Steel Price recalls bears after a brief absence during the last week as economic fears join the imbalance of the demand-supply matrix.

That said, the Construction steel rebar on the Shanghai Futures Exchange (SFE) fell more than 3.0% to 4,181 yuan per metric tonne while hot-rolled coil dropped around 3.5% and stainless steel dipped 0.9% per the data source Reuters.

The industrial metal’s latest weakness ignores the US dollar pullback from a two-week top as demand from the largest customer China and Europe appears limited of late.

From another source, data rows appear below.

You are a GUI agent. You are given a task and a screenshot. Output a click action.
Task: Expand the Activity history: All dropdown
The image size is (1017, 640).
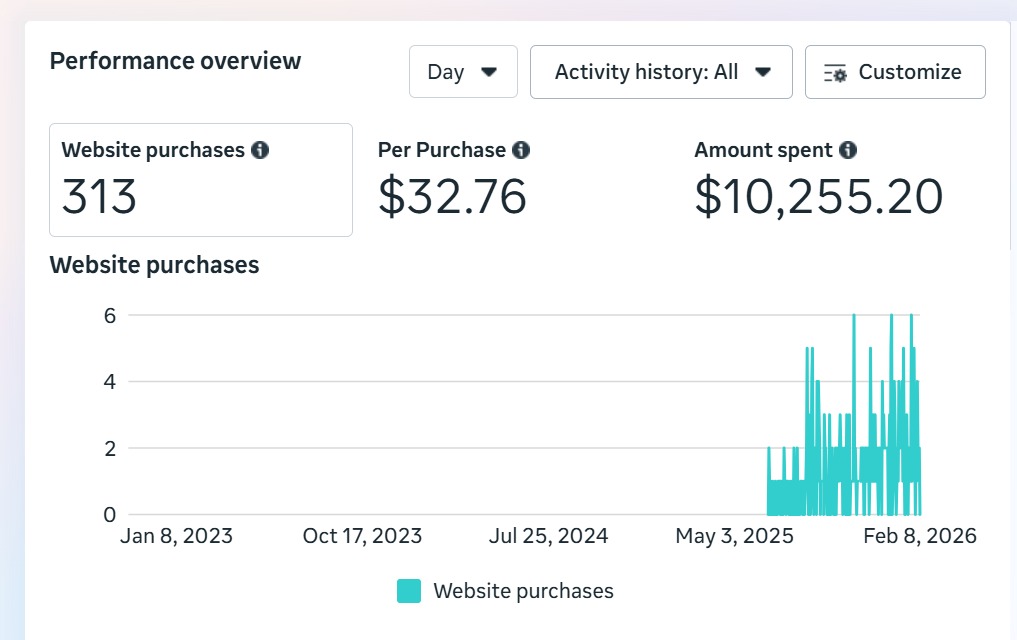660,72
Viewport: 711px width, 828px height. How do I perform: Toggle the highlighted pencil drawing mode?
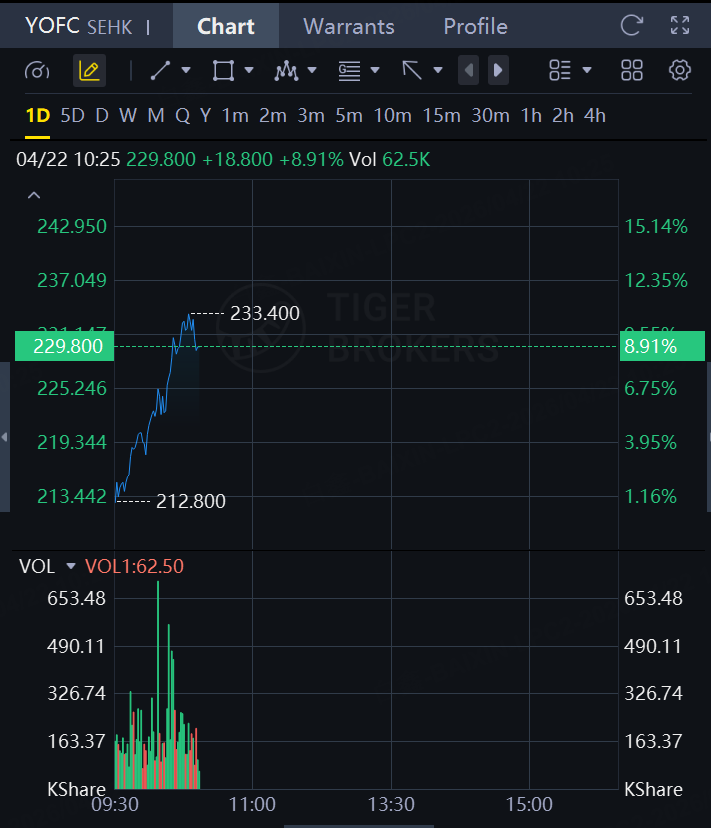coord(89,71)
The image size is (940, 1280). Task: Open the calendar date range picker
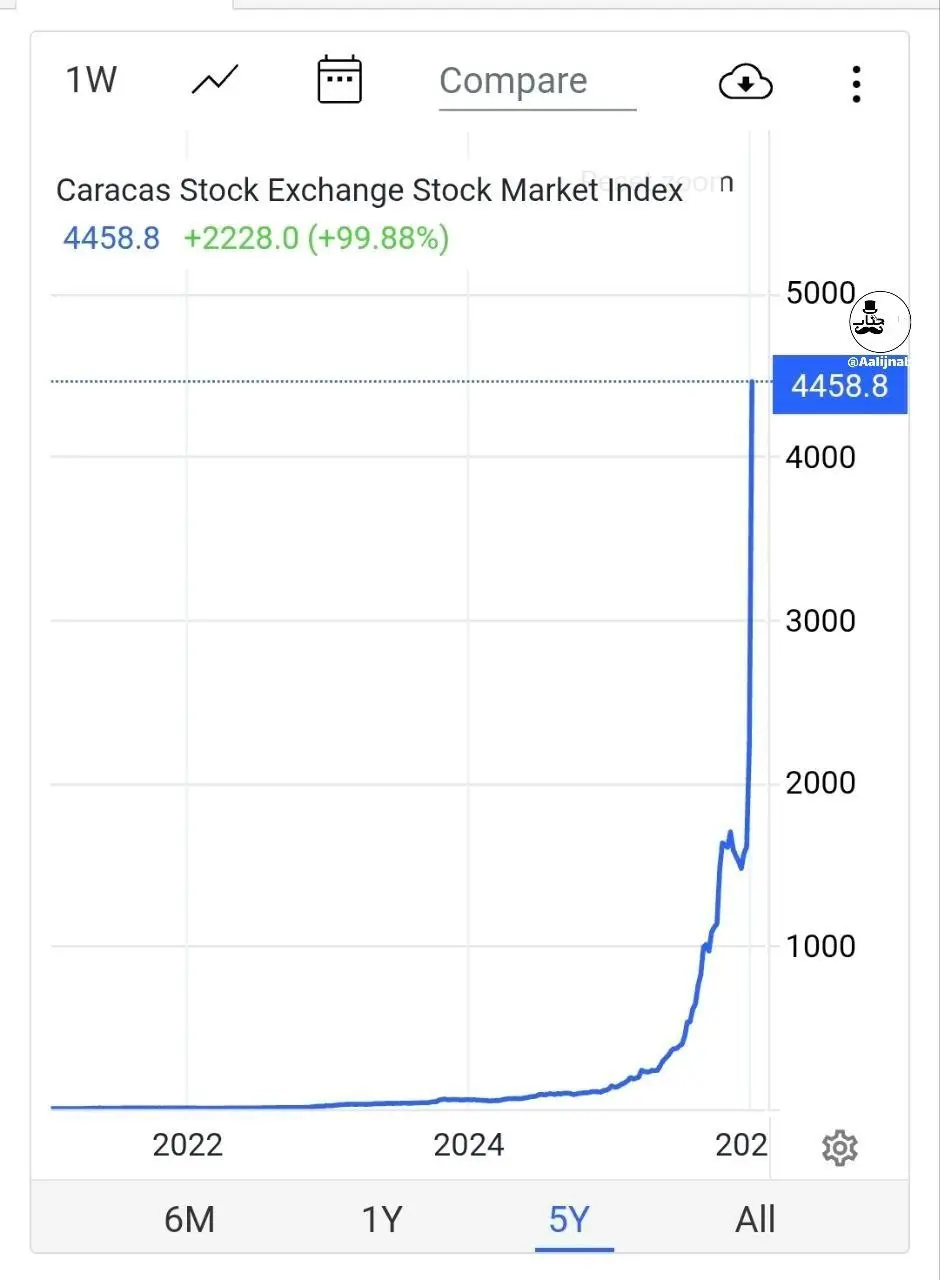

The American Metal Market (AMM) source mentioned that bearish sentiment in the market due to falling scrap feedstock prices has limited buying activity for several weeks, per Reuters. Another AMM source from China stated, “Many mills are cutting production due to the summer holidays, low demand and high energy costs.”

It’s worth noting that the recession fears gained more strength after Friday’s US ISM Manufacturing PMI for June. The US ISM Manufacturing PMI for June slumped to the lowest levels in two years, to 53.0 versus 54.9 expected and 56.1 prior. Considering the data, analysts at the ANZ Bank said, “Surveyed data from both PMIs and the US ISM are all pointing to faltering orders growth, lower backlogs of work indices and softer production over the summer. It is hard to escape the growing growth pessimism, which is also fanning expectations of a peak in both inflation and central bank hawkishness.”

Further, fresh covid-led activity restrictions in China’s Anhui province join Russia’s claim of having complete control over Lysychansk also weighing on the Steel Price.

Additionally, a strong downside in the steel raw material markets also exerts downside pressure on the metal. On Monday, iron ore slumped more than 6.0% to 716 yuan ($106.98) a tonne on China’s Dalian Commodity Exchange.

It should be observed that increased metal exports from Australia and Brazil also weigh on steel inventories and lure the bears ahead of this week’s key events, namely Federal Open Market Committee (FOMC) Minutes and the US Jobs report for June.